- _About this exercise_:
Here the job is to print only the lines from the one containing "Given: Click the Item column header" to the end of the entries, both included, exactly as they stand, with pictures excluded.

╭──

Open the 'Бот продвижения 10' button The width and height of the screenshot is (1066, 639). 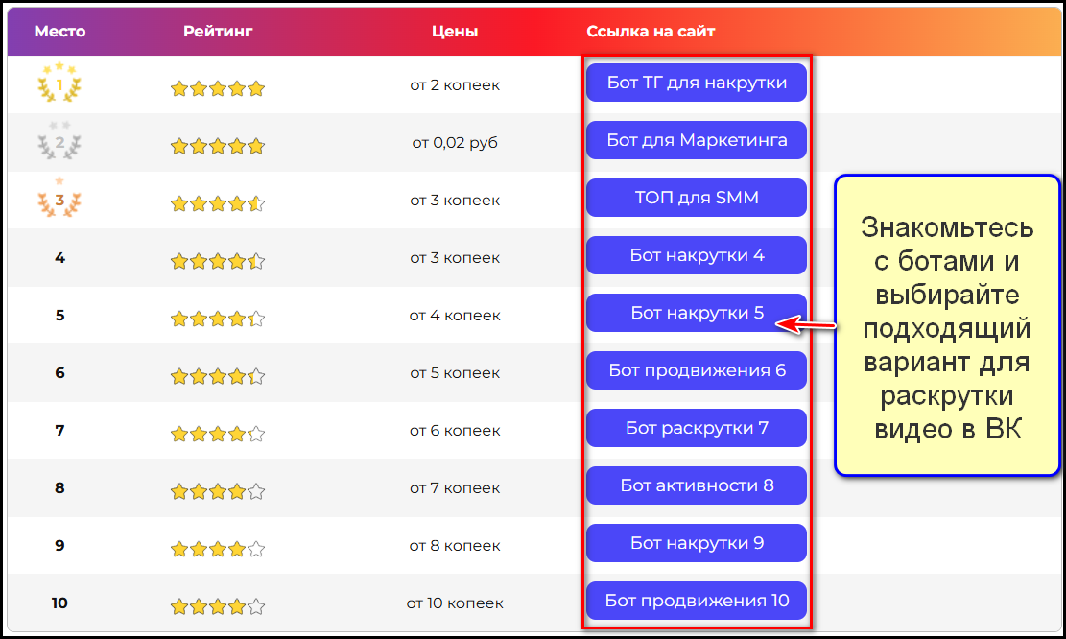[697, 601]
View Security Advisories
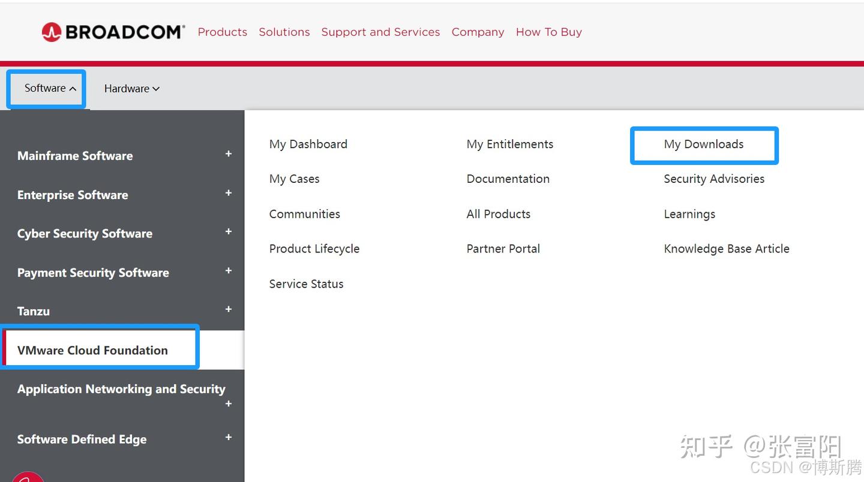864x482 pixels. point(713,179)
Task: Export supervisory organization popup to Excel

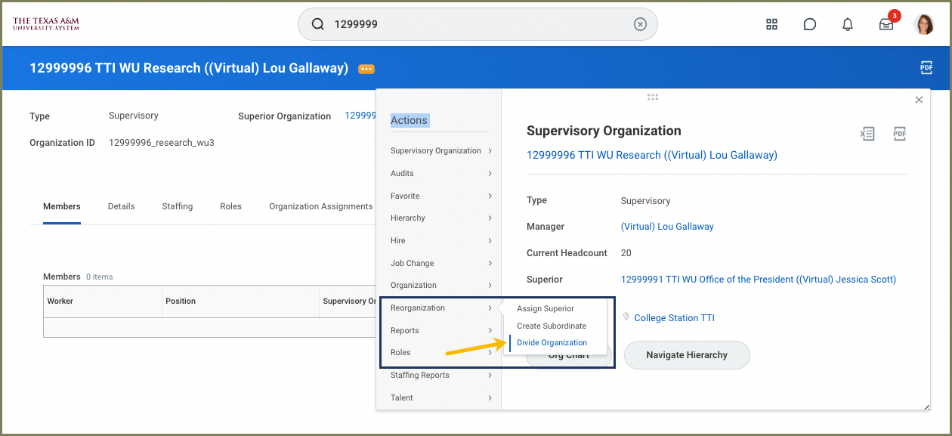Action: [867, 134]
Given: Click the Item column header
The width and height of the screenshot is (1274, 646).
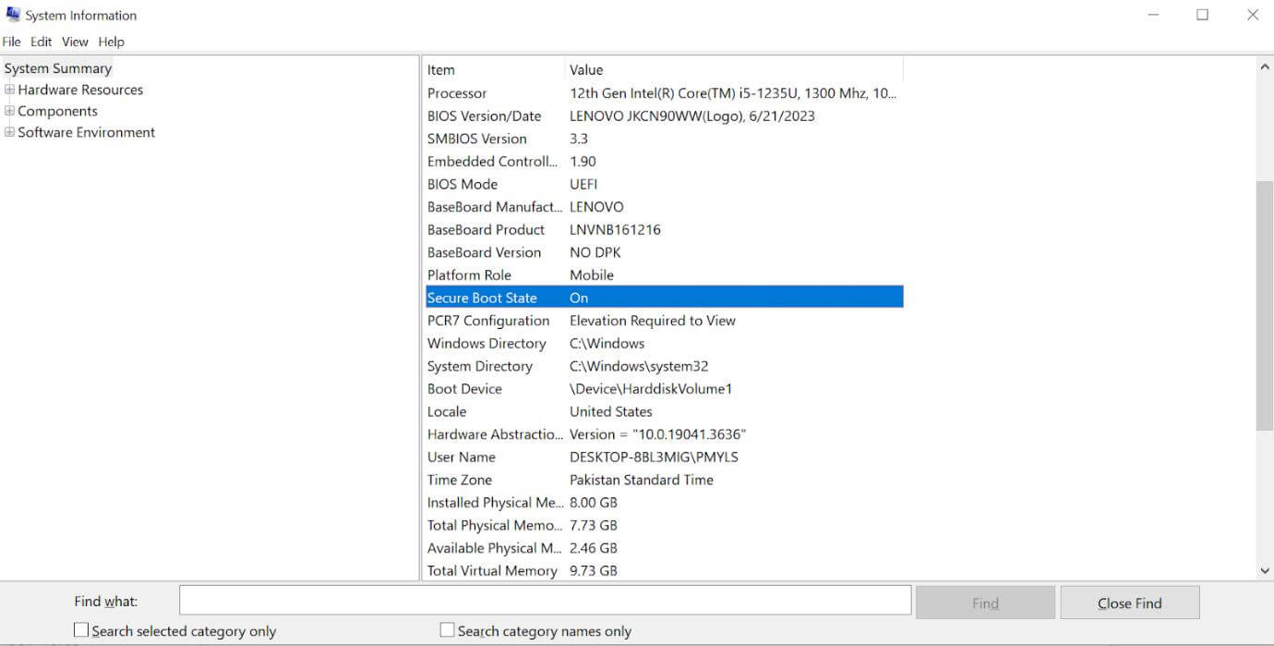Looking at the screenshot, I should tap(480, 69).
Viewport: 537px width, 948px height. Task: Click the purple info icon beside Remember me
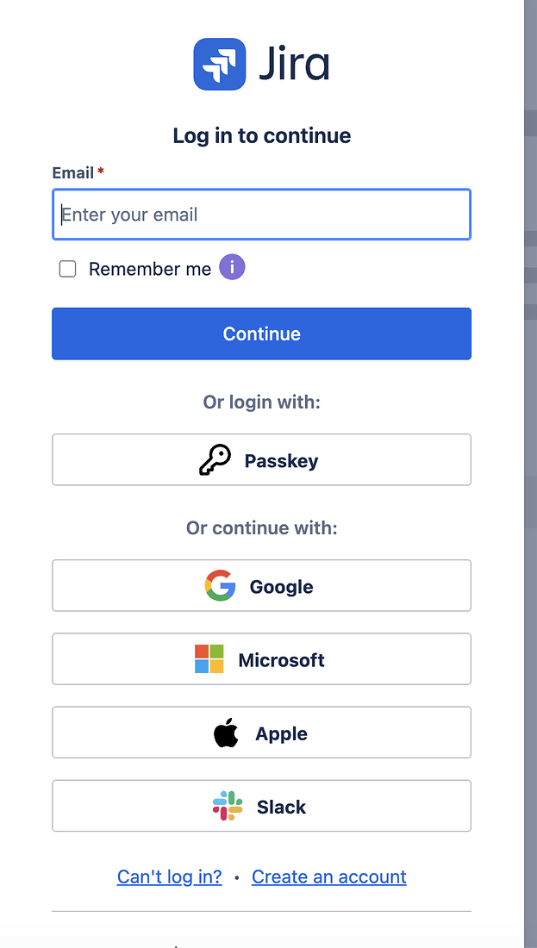(232, 267)
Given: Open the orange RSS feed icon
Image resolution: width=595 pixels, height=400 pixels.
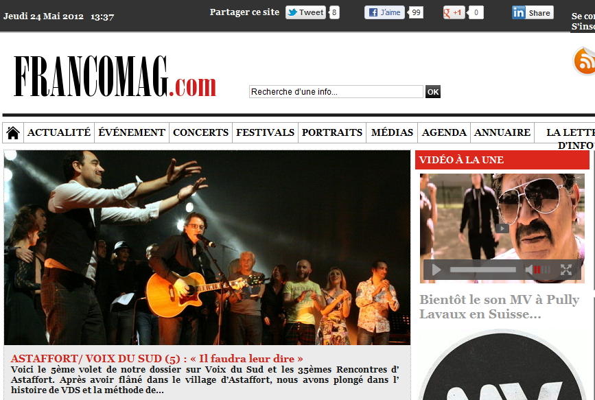Looking at the screenshot, I should click(585, 61).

╰──

- _Answer area_:
Given: Click the Item column header
The width and height of the screenshot is (1274, 646).
Looking at the screenshot, I should tap(480, 69).
Viewport: 537px width, 948px height. Task: Click the purple info icon beside Remember me
(232, 267)
Given: Open the orange RSS feed icon
Image resolution: width=595 pixels, height=400 pixels.
Looking at the screenshot, I should click(585, 61).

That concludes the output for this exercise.